Appelant was convicted of perjury, and bias appealed. For the reversal of the judgment he insists that the verdict was contrary to the evidence; and that the alleged false testimony was not material.
The indictment alleges that the grand jury was engaged in the examination of a charge against Jess Nichols and Harvey Jane for the larceny of certain meat, and that pending such examination witness testified “that he did not, on the day prior to the examining trial of the case against the said Nichols and Jane, attempt to compromise or settle said case, which was then and there pending in justice court, with Mrs. Bud Biokle, and did not ask her if she would settle the case if she should be paid $75, or any other amount.” The indictment alleges the materiality and the falsity of the testimony.

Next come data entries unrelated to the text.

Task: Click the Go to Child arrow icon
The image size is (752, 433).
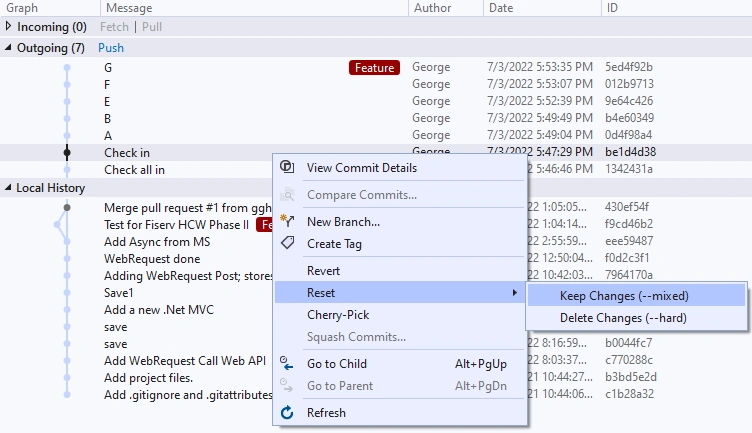Action: [286, 363]
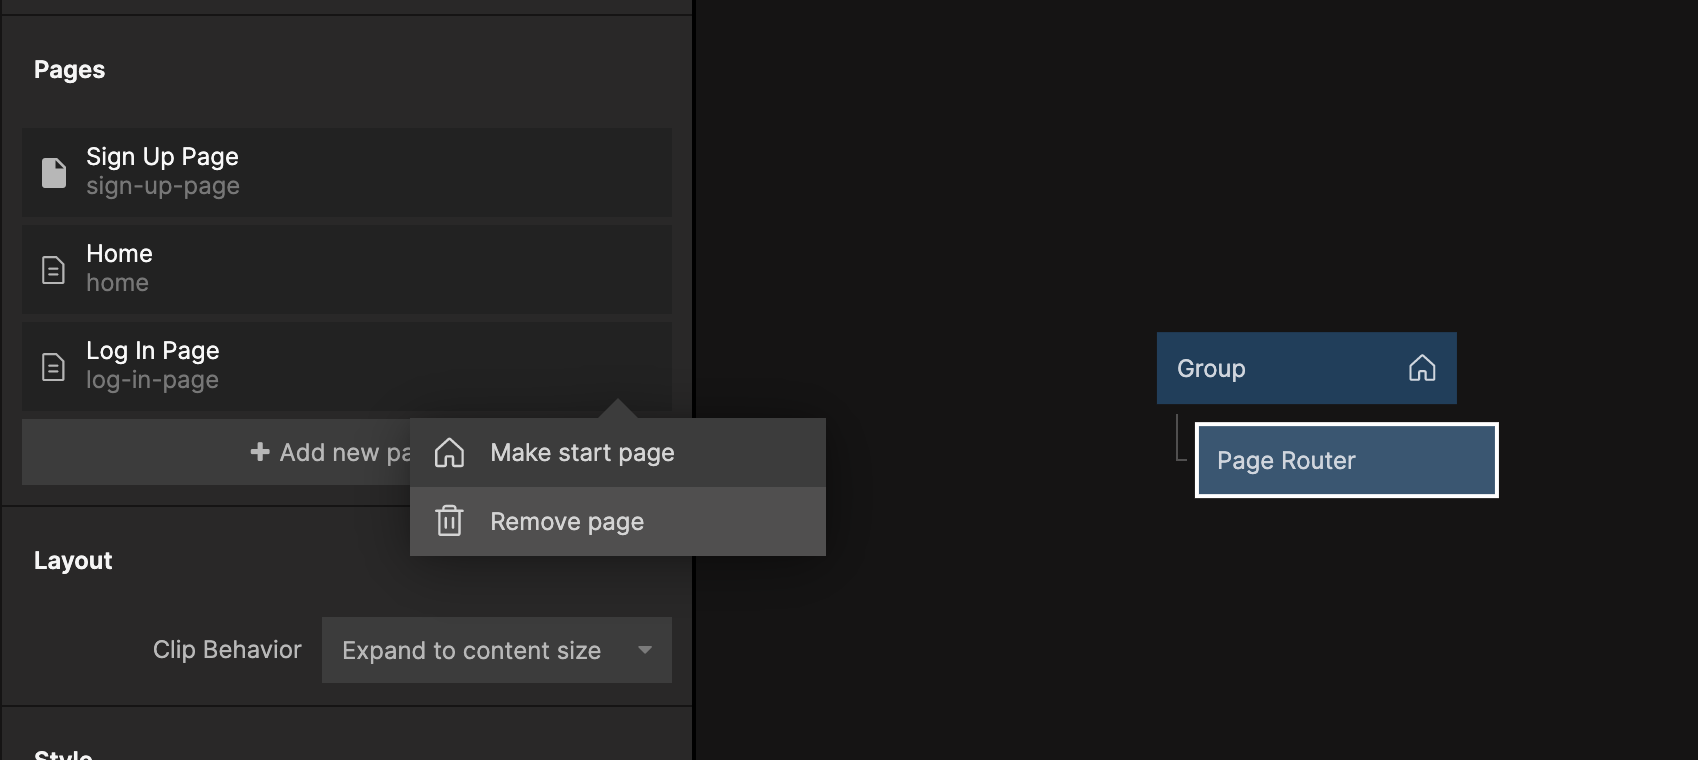Click the plus icon on Add new page
The width and height of the screenshot is (1698, 760).
260,452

The foreman of the grand jury testified, and in doing so made use of such expressions as “If I remember right”, and “It is my belief”. These statements were made in repeating the testimony of appellant before the grand jury. The deputy prosecuting attorney also testified in the case, and in doing so he used the expression, “My recollection is”, and “I am of the impression.”

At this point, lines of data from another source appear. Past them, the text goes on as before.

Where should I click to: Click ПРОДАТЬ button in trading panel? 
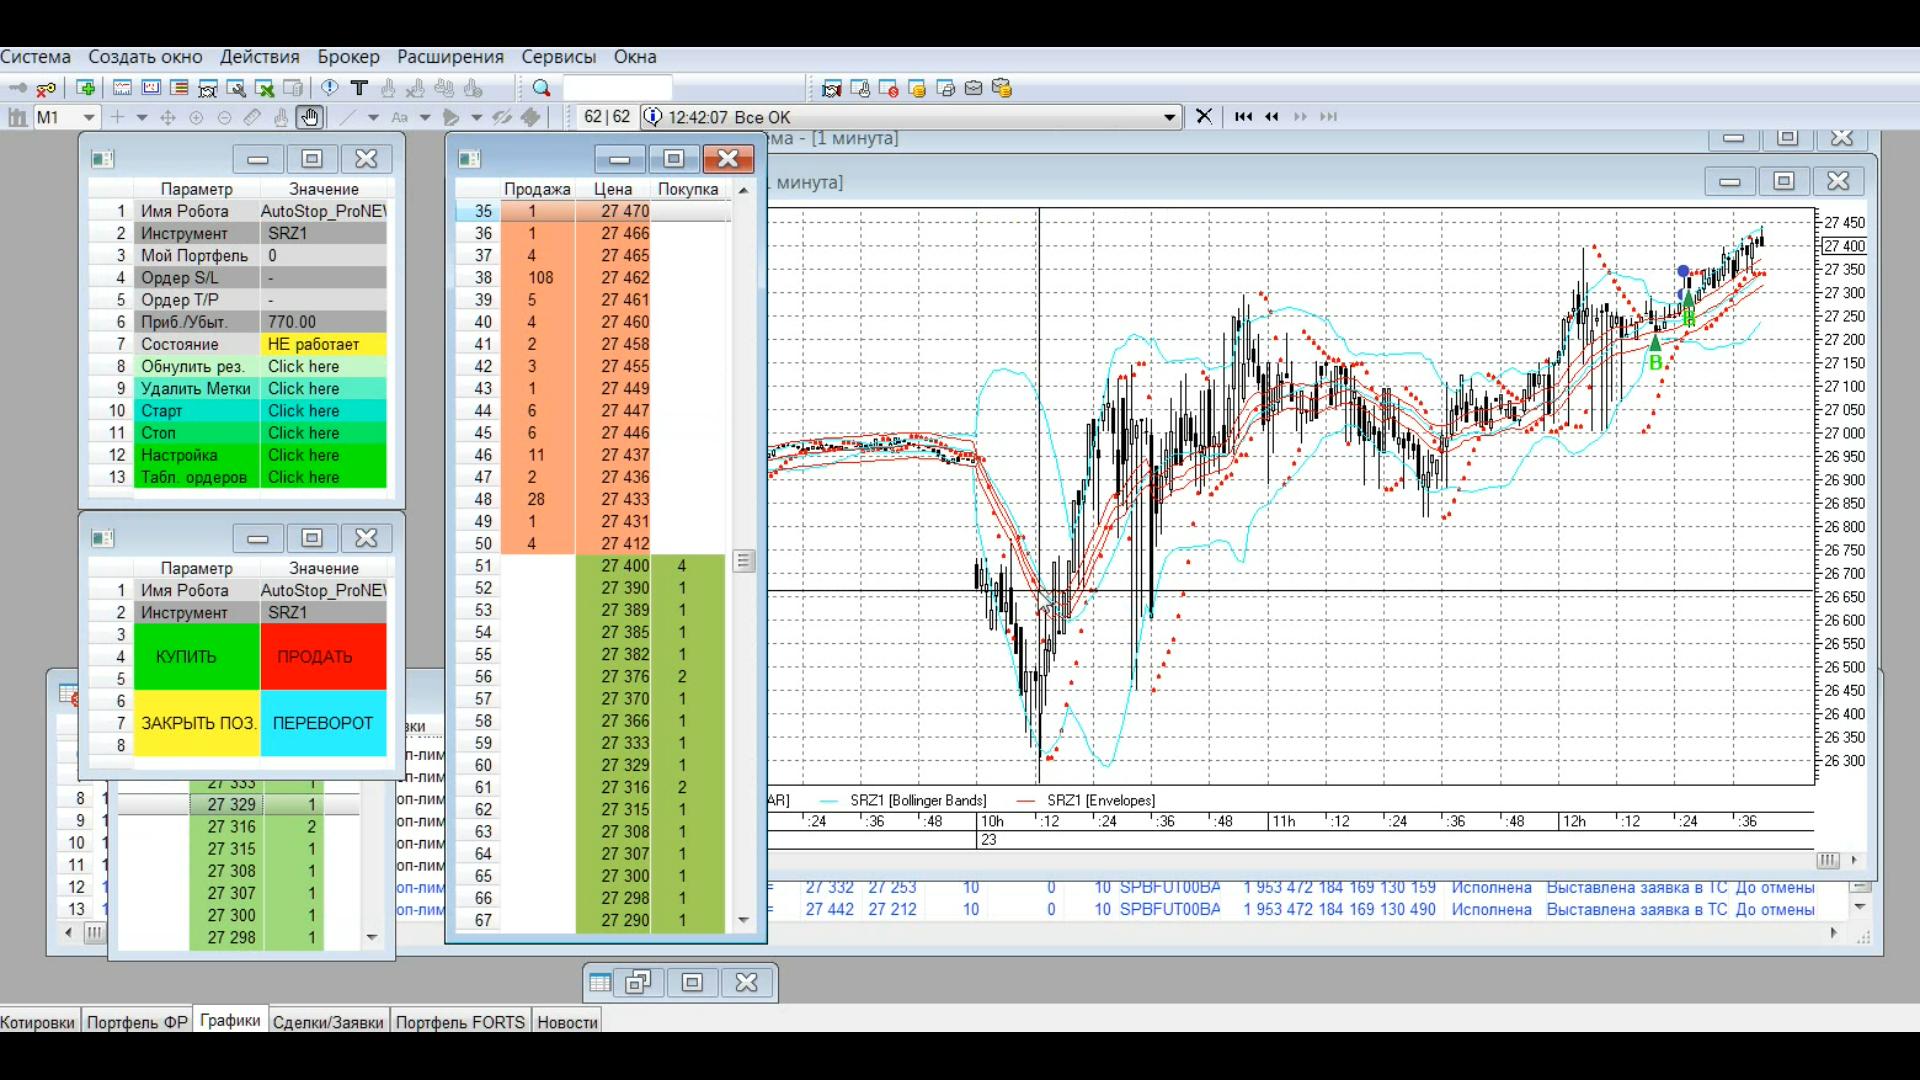[314, 655]
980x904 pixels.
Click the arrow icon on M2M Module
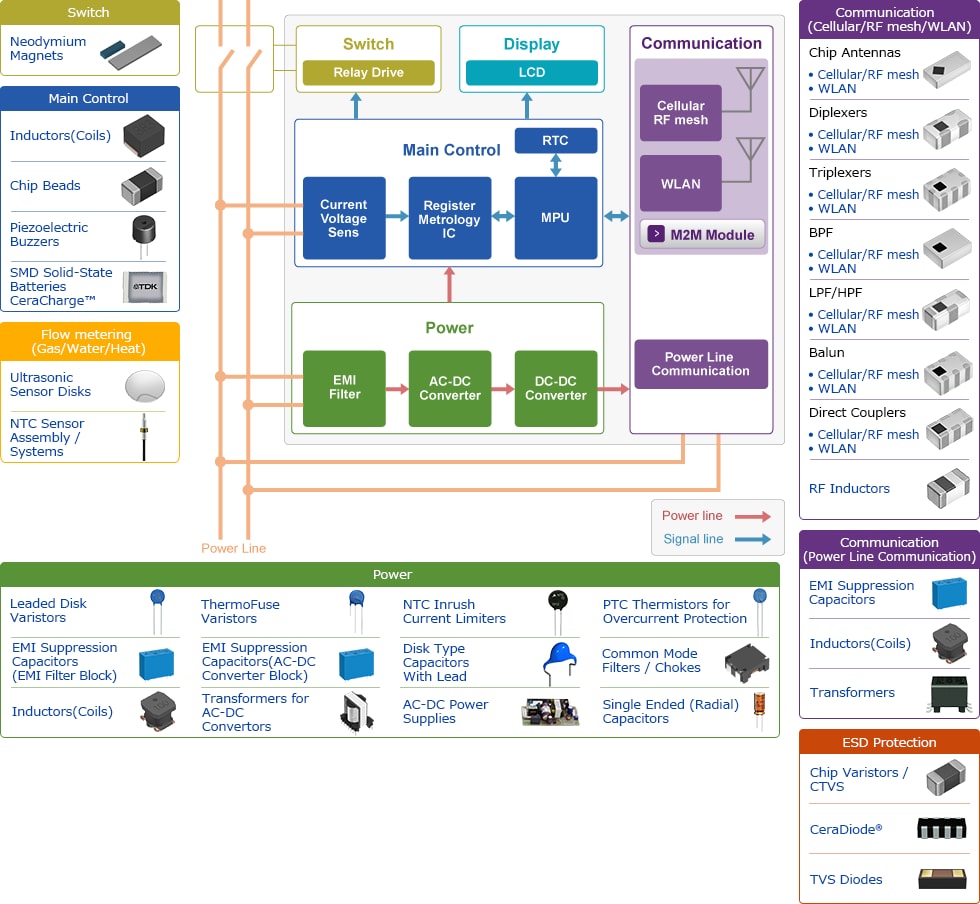(x=656, y=234)
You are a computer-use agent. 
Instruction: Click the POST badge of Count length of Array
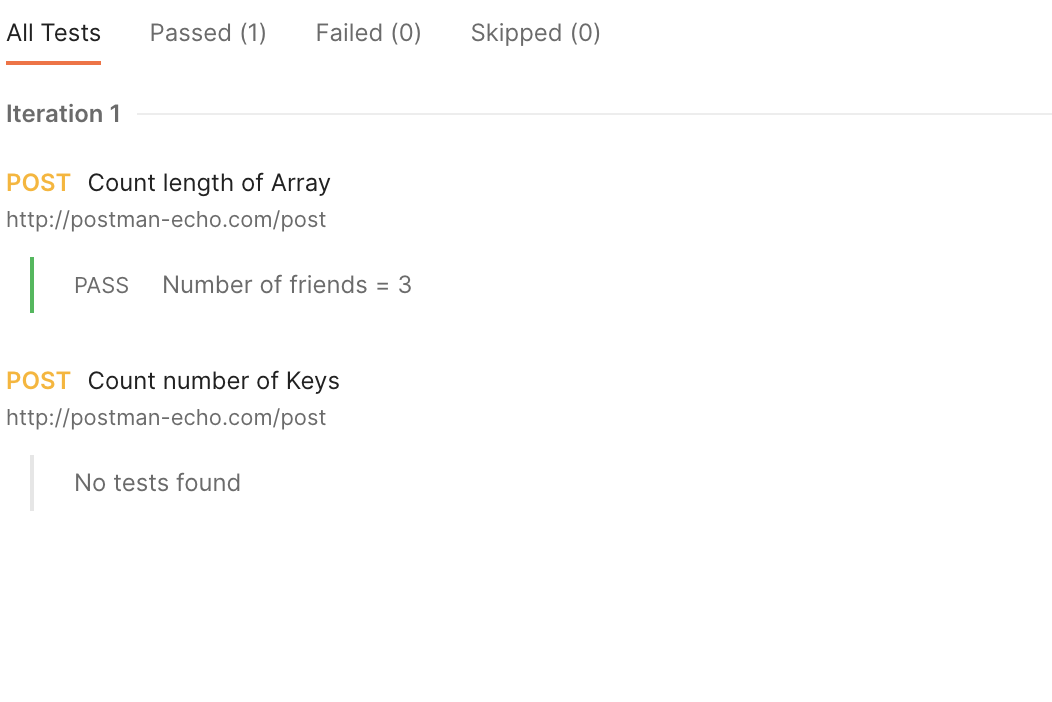point(38,182)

It is insisted that the use of these and other similar expressions of the witnesses shows that the witnesses were not sufficiently certain and definite to meet the requirements of the law. But this was a question of fact for the jury, and the jury’s verdict is conclusive of the question.

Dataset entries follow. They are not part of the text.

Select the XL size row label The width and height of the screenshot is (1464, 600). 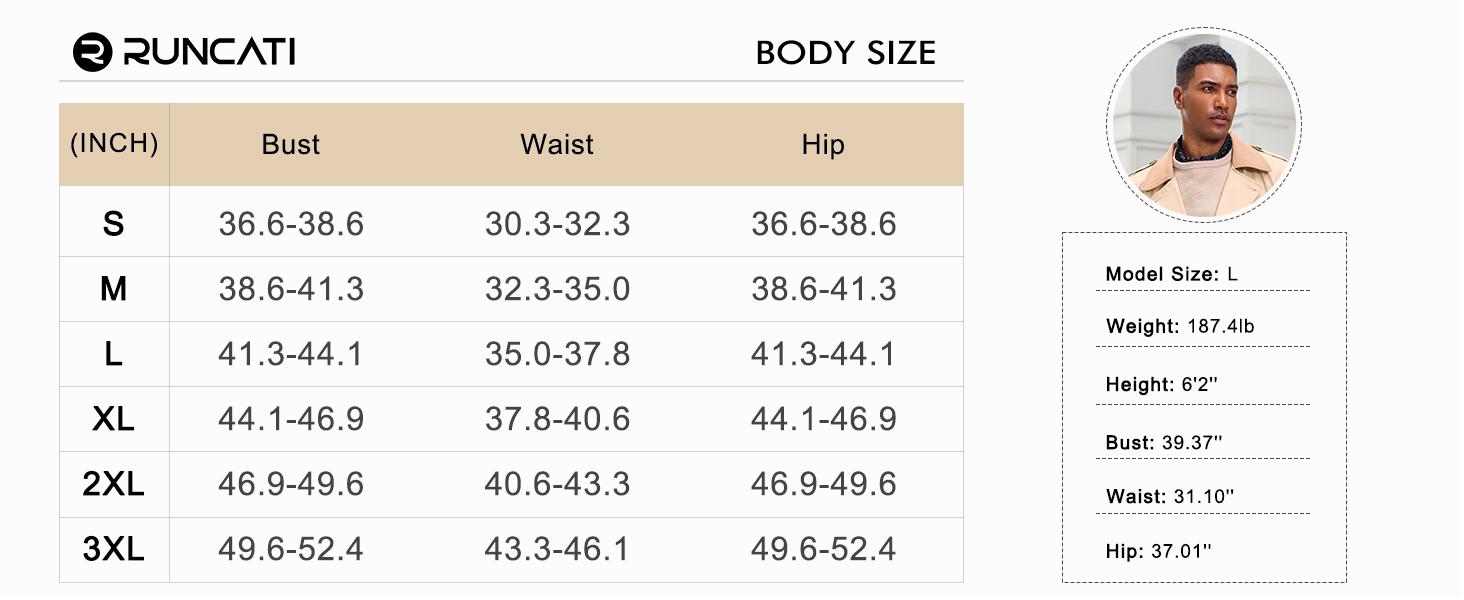coord(113,419)

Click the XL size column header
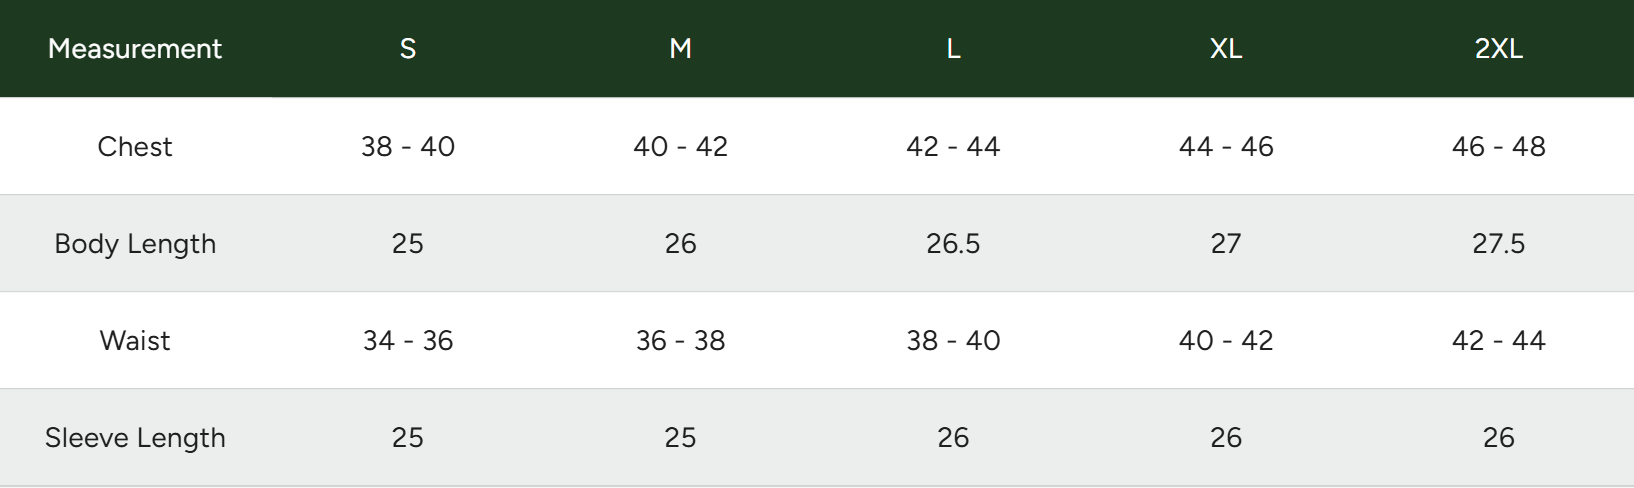tap(1226, 48)
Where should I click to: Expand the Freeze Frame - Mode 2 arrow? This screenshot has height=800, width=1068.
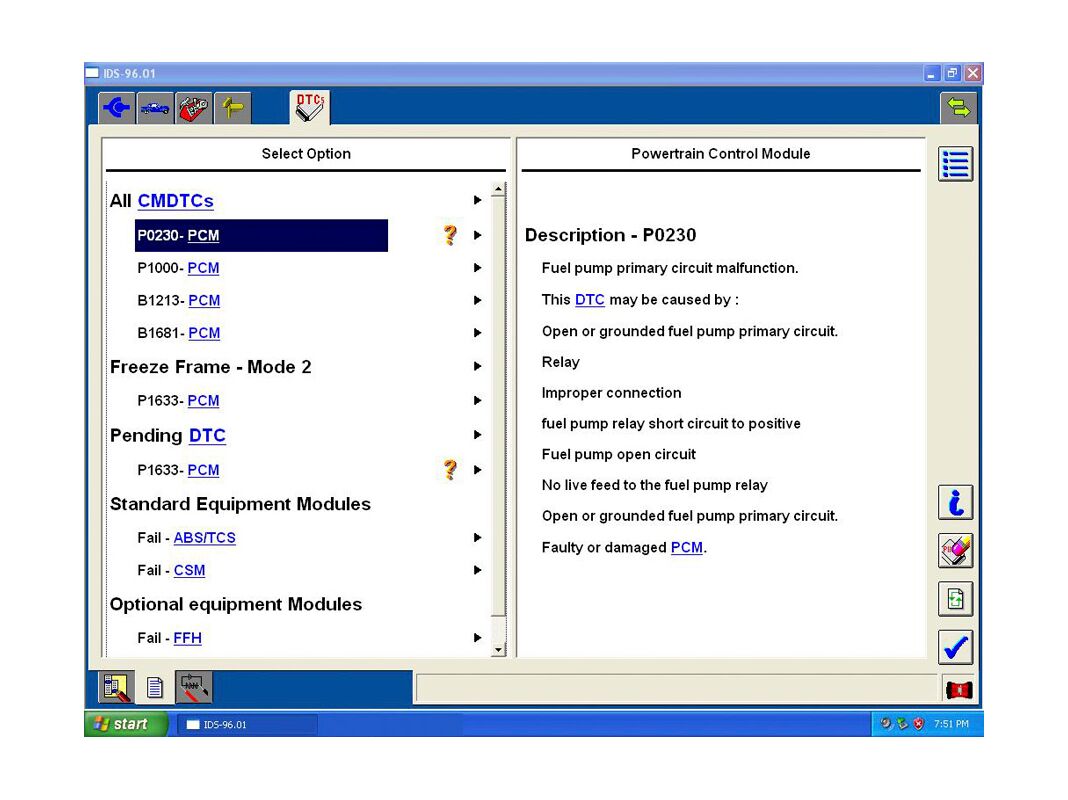click(x=478, y=367)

The chief insistence is that the alleged false testimony was immaterial. It is said that the testimony could not have been offered at the trial of Nichols and Jane upon the charge of larceny, in the absence of a showing that these persons had authorized appellant to make the proposition to Mrs. Biokle.
It is to be remembered, however, that the false testimony was given before the grand jury, a body having general inquisitorial powers, and the allegation of the indictment is that appellant was interrogated about an incident which had occurred the day before the examining trial of Nichols and Jane before the justice of the peace. The denial by appellant that he had made Mrs. Bickle an offer to settle the case would probably and naturally have tended to close the inquiry about the offer of money to settle the prosecution; whereas a truthful answer to that question and an admission that he had made such an offer would naturally have led to the inquiry, at whose instance the offer was made, and, if it had been made at the instance of Jane or Nichols, that fact would have been developed by the grand jury. The false answer was calculated to suppress the inquiry whether Nichols and Jane had authorized or induced appellant to attempt to suppress the examining trial. False swearing under these circumstances is perjury. In the case of Smith v. State, 91 Ark. 200, a syllabus reads as follows: “In an investigation before a grand jury any testimony is material whose necessary effect is to suspend, if not prevent, further investigation of a subject of inquiry, as where defendant’s false testimony prevented the grand jury from investigating whether liquors in a given instance had been sold illegally. ’ ’
Error is assigned in admitting in evidence a written memorandum of the appellant’s testimony before the grand jury. If there was any error in admitting this writing, it was invited, as objection was made to the testimony of both the foreman of the grand jury and the deputy prosecuting attorney that there was a memorandum which would be the best evidence. This memorandum was identified by the deputy prosecuting attorney as having been made by him; and, while it is not identical with the testimony of that officer at the trial, we think there was no substantial difference between the recitals of the memorandum and the testimony of that officer. At any rate, the difference, if any, was a question going to the credibility of the witness, and that was a question for the jury.
No error appearing, the judgment is affirmed.